Thankfully their next visit to Glasgow coincided with James’ shore leave and this time we had front row tickets – a first for us both. The fourth Mott gig I attended occurred after Greens had morphed into the Apollo following a major aesthetic overhaul, something which had also happened to the band itself. Gone were the five working class lads from Hereford, a quintet to whom their fan base could easily identify. Instead there was glitter, peroxide, suits and platform boots as the long waited Bowie-influenced chart success of All the Young Dudes had propelled the band into the Glam Rock genre.
(Speaking of genre propulsion, the support act on that occasion was a relatively unknown outfit called Queen who, at the end of the tour, released their debut single Seven Seas of Rye. To quote Charlie Nicholas, ‘the rest is geography.’)
Mott split up shortly after that gig, around the time that I moved to Edinburgh and met the girl of my dreams, rapidly finding myself struck by the triple whammy of marriage, mortgage and children resulting in my obsession with music soon giving way to the new responsibilities which altered my outlook on life.
Mott’s lead singer Ian Hunter toured extensively thereafter but I was in my 40s by the time I saw him on stage again. The venue was for the gig was…er…’The Venue’, an imaginatively named building tucked away in a cobbled street within the dark confines of Edinburgh’s Old Town. After the show I hung around, along with a few other ageing fans, at the stage door hoping for a glimpse of, or even a chat with, the man himself.
A burly roadie then appeared and announced that Ian wouldn’t be seeing anyone.
My subsequent anger, fuelled by the casual dismissiveness of my own loyalty, exploded as I responded with-
‘Tell him if it wasn’t for us, he’d be working in a f***ing factory’.
I only realised the misguided nature of my knee jerk reaction when this behemoth of a roadie advanced angrily in my direction but the situation was resolved when Hunter quickly appeared, shaking hands and signing autographs for his small band of admirers.

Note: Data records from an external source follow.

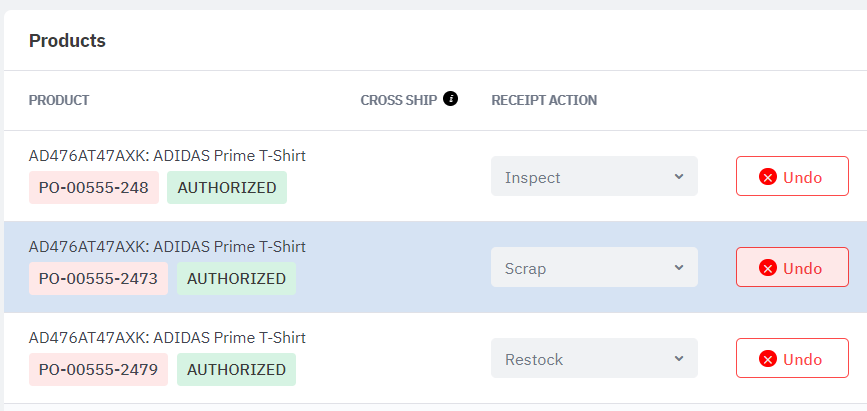The height and width of the screenshot is (411, 867).
Task: Expand chevron arrow of Inspect dropdown
Action: coord(679,176)
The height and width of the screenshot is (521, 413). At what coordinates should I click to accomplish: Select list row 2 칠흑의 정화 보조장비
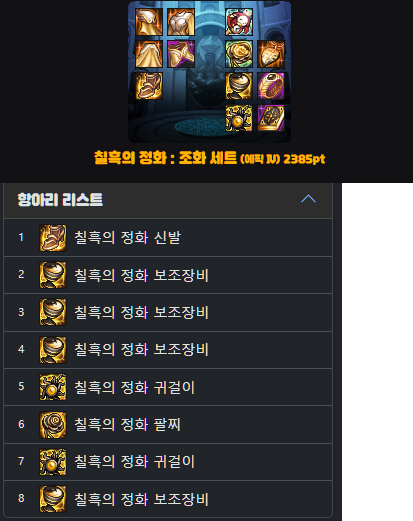click(168, 275)
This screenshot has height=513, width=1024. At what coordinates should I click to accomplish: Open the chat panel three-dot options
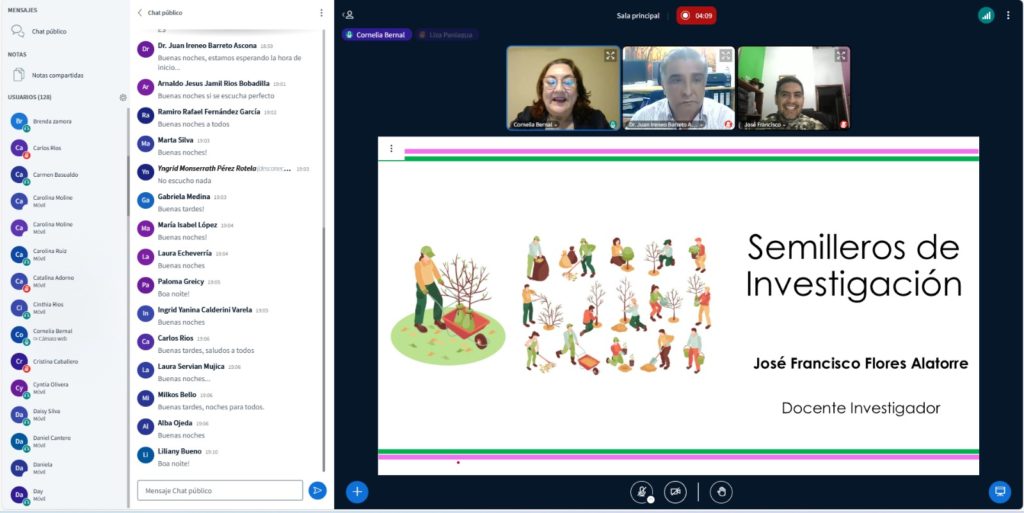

I saw him in concert maybe a dozen times, in three different countries, after that, the two most memorable being when I was reunited with my old pal James (after a gap of almost 40 years) at Londons’ Shepherds Bush Empire and another in the picturesque enclave of San Juan Capistrano, California, the last gig I attended with my wife Pamela, who passed away three months later.
The subsequent Mott the Hoople reunion shows came and went amidst much hype. I attended the London and Glasgow events but by then they had become akin to a tribute band and I realised that the magic of 1971 had gone forever.
The band, and its members, provided me with some great memories over a period of almost 50 years —-and all because T Rex had been sold out.